Appellant “The Faithful Laurentians, by their Trustees Ad Litem, Carolyn Devine and Venise Whitaker,” (“Appellant”) is an informal citizens group that advocates for the preservation and reuse of Saint Laurentius Polish Catholic Church in Philadelphia. The Archdiocese of Philadelphia previously owned the Church and surrounding parcels of land, although the Archdiocese closed the church in 2014, and the Philadelphia Department of Licenses and Inspections (“L&I”) has since deemed the structure unsafe due to serious structural problems. The Archdiocese sold the property to Linden Lane Capital Partners, LLC (“Linden”) in 2016, who subsequently assigned its rights to the property to Appellee, 1600 Berks, LLC (“Appellee”). In 2016, Linden submitted a zoning permit application to L&I, seeking authorization to convert the property into twenty-three residential housing units, while preserving the church’s historic exterior. L&I denied the application because the property is zoned RSA-5, which only permits the property to be used for single-family homes. Linden appealed L&I’s denial to the City of Philadelphia, Zoning Board of Adjustment (the “Board”).

The Board conducted a hearing on Linden’s use and dimensional variances application where some members of the public testified in opposition to the application, including Venise Whitaker (who is identified in the caption as Trustee Ad Litem for Appellant). The Board ultimately approved Linden’s application and granted the requested variances. Appellant appealed the Board’s decision to the trial court, and the city and Appellee filed a motion to quash the appeal, arguing that Appellant lacked standing because no one had appeared or objected on behalf of the Faithful Laurentians at the Board hearing. The trial court granted Appellees’ motion to quash Appellant’s appeal due to lack of standing, and this appeal followed.

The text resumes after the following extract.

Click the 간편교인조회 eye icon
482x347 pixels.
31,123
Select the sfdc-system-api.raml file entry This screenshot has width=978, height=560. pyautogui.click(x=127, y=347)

 The Commonwealth Court affirmed the trial court’s decision, finding that Appellant did not have standing to appeal. The crux of the Commonwealth Court’s decision was that Appellants were not “aggrieved person[s],” within the meaning of Section 17.1 of the Home Rule Act, as required in order to have standing to appeal a decision of the Board to the trial court. To be aggrieved, a party must establish an interest that is “substantial, direct, and immediate.” Appellant claimed that it had representational standing to appeal the Board’s decision because some of its members testified during the Board’s hearing. The Court rejected this claim because nobody who had testified before the Board had identified themselves as a member of the “Faithful Laurentians,” or stated they were appearing on its behalf. This included Venise Whitaker (in fact, the Court found there was no evidence to suggest that Carolyn Devine or Venise Whitaker were ever appointed by a Court as trustees ad litem, as they claim). Therefore, the Court found that Appellant failed to establish that the Faithful Laurentians were an aggrieved party with representational standing.